(GIVEN DATA begins)

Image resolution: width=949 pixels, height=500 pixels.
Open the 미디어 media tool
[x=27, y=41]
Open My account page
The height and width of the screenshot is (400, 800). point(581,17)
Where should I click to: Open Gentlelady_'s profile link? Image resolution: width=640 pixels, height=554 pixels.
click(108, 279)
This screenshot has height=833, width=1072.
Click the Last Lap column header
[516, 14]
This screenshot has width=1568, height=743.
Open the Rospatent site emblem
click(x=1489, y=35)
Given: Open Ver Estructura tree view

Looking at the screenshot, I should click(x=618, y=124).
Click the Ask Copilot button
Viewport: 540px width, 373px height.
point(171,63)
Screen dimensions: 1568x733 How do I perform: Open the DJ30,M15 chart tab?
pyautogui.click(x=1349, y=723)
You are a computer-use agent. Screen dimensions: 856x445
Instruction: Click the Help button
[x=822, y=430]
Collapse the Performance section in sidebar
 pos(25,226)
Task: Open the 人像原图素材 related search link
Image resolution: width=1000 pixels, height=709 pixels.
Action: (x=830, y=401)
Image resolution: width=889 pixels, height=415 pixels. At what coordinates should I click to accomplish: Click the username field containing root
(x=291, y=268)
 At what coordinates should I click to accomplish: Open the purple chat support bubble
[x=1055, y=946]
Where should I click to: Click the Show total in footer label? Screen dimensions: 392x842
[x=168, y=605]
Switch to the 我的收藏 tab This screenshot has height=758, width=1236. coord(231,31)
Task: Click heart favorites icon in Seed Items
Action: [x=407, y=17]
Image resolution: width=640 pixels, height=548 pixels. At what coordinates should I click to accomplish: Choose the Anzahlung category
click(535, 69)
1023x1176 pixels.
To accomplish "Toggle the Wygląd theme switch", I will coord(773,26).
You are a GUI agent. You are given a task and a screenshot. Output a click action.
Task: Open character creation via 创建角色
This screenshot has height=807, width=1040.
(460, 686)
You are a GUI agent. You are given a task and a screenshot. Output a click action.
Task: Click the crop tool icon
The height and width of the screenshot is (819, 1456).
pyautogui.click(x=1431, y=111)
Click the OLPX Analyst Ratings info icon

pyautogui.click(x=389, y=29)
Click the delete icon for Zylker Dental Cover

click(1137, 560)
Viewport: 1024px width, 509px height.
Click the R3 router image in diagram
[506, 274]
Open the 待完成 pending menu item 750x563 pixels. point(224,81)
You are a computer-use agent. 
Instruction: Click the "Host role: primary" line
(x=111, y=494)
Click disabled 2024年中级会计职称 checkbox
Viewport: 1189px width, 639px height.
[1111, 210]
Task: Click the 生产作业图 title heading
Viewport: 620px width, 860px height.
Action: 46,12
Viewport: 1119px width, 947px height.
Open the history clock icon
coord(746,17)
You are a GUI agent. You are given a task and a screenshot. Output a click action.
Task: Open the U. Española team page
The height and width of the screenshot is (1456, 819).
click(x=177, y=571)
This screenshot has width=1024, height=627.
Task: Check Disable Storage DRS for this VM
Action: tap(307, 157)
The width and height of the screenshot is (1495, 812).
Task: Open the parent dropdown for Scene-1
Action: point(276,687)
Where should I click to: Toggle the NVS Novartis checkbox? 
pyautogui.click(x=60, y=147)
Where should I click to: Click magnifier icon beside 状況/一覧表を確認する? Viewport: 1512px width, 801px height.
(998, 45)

(GIVEN DATA ends)

A single figure is the whole answer: the number of lines in the material above where the string "computer" occurs.

**REPLY TO THE EXERCISE:** 2